Jerry Flamm points at the McDonald’s on the corner of Fillmore Street and Golden Gate Avenue. “That was once my Uncle Louie’s store,” he says. “It was called The Practical Hat and Umbrella Works.”
A few blocks further up he gestures at a liquor store. “Goldenrath’s Deli. Everything from paté to enchiladas.”
He might be 81, but Jerry Flamm remembers the 1920s Fillmore District down to the last streetlight and candy store.
He also remembers Jefferson Market, where Jewish customers would select a squawking live chicken and wait for the shochet, the kosher slaughterer, to do his work.
In his mind Flamm still sees Mrs. Karp the cookie-seller, and language teacher Moshe Menuhin, who “had a little boy called Yehudi who played the violin — quite well.”
Flamm, whose career has included stints as a Chronicle reporter and as a press agent for the Rockefellers, wrote about the Jewish Fillmore in his 1977 book, “Good Life in Hard Times.”
His second book, “Hometown San Francisco: Sunny Jim, Phat Willie and Dave,” focused on particular characters from that era.
He will give a free lecture entitled “Growing up Jewish in San Francisco: Memories of the Fillmore in the ’20s and ’30s” at the Feast of Jewish Learning’s Authors’ Night Thursday, Feb. 13.
After the 1906 earthquake and fire, Jews in San Francisco moved from ravaged alleys South of Market to the more spacious Fillmore district.
While that neighborhood wasn’t exclusively Jewish, says Flamm, in the 1920s and ’30s it was the closest San Francisco came to New York’s Lower East Side.
Fillmore between McAllister and Sutter streets buzzed with trade from Jewish-owned bakeries, delis, tailors and drugstores.

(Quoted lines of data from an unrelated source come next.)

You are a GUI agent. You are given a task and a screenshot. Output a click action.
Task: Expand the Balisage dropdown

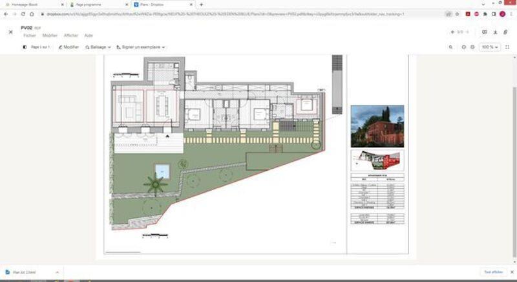click(x=98, y=47)
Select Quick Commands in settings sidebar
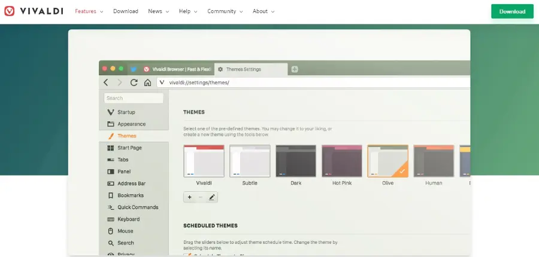Viewport: 539px width, 257px height. coord(138,207)
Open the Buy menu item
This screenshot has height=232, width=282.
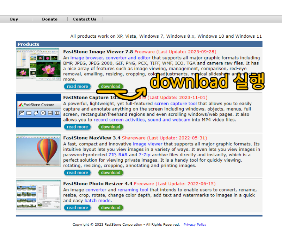14,19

There were also Jewish cops: six, to be precise, with Jerry’s father, Dave, among them. Respected throughout the force, Dave Flamm was a cop with heart who was also fairly indulgent toward his only child.

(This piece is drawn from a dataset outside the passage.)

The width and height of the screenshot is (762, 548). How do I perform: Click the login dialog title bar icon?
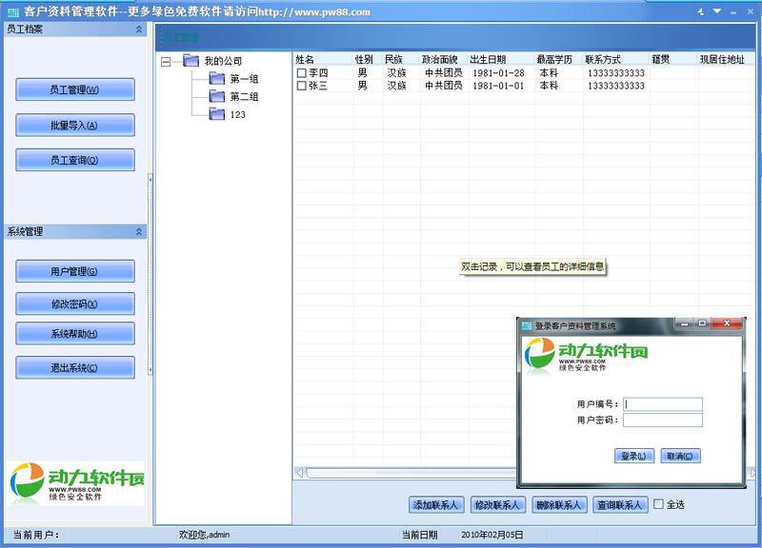[526, 325]
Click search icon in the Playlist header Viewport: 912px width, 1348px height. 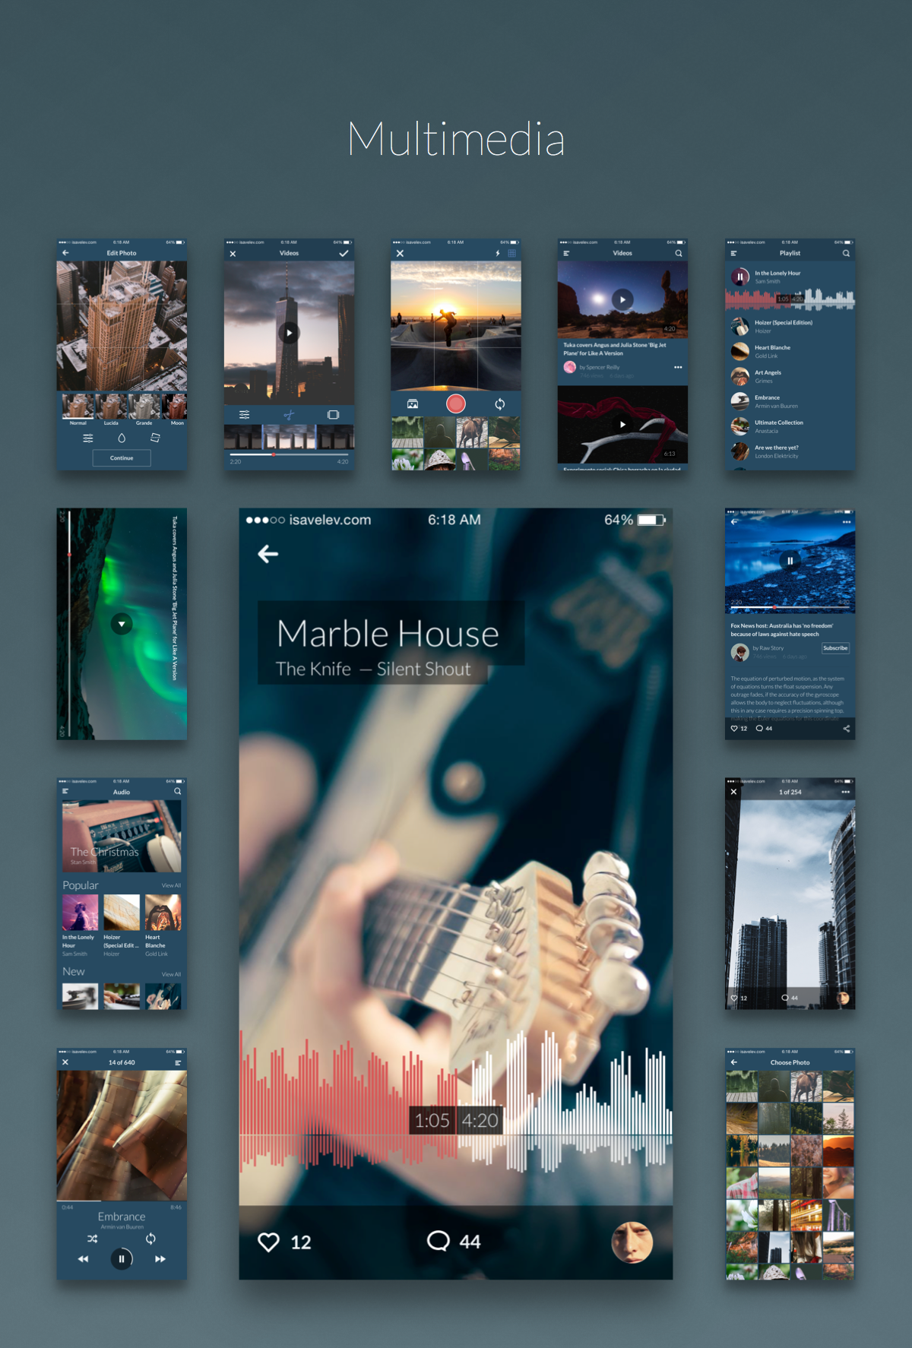(x=846, y=253)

“It was a good life — a kid had a chance to grow up,” says Flamm.
“Parents weren’t afraid to let us out on our own. After supper, we’d go out on the streets and socialize. This was a small-town kind of life.”
But Flamm left the “small town” of his youth. Attracted by Latin America, he worked as a reporter in Mexico City and as a press rep in Brazil. He was in San Juan in 1965 when news came that his father was ill. Flamm returned to San Francisco and got a job as press agent at the San Francisco Redevelopment Agency, where he realized that one neighborhood being demolished was the Fillmore District.
He was inspired to write his first “nostalgia” article.
“I contacted Hal Silverman, editor of the California Living section of the Sunday Examiner, and asked if he’d be interested in a piece about the 1920s Fillmore,” says Flamm.
The same article later became the “Fillmore” chapter of “Good Life in Hard Times.” It is one of Flamm’s proudest achievements.
“Of everything I’ve done,” he says, “I think I’m happiest with that piece.”
When “Good Life in Hard Times” came out, he was inundated with letters from neighborhood oldtimers. Flamm still treasures them.
“On Saturday my mother would give me 10 cents to go to the Garrick or Princess Theater,” wrote Emile Price from Redwood City. “I would take about half a chicken and some homemade bread, sit down in front, eat my chicken and bread while watching the finest vaudeville acts.”
“I was from South of Market in 1900 and it’s your fault that I reminisce and bother you,” wrote another reader.
Flamm is proud that his books have touched a chord, even if the term “nostalgia” has overtones of sentimentality.
“I may be guilty of sharing an unrealistic view,” he says, “but I still believe it — that I was very lucky to have grown up when I did.”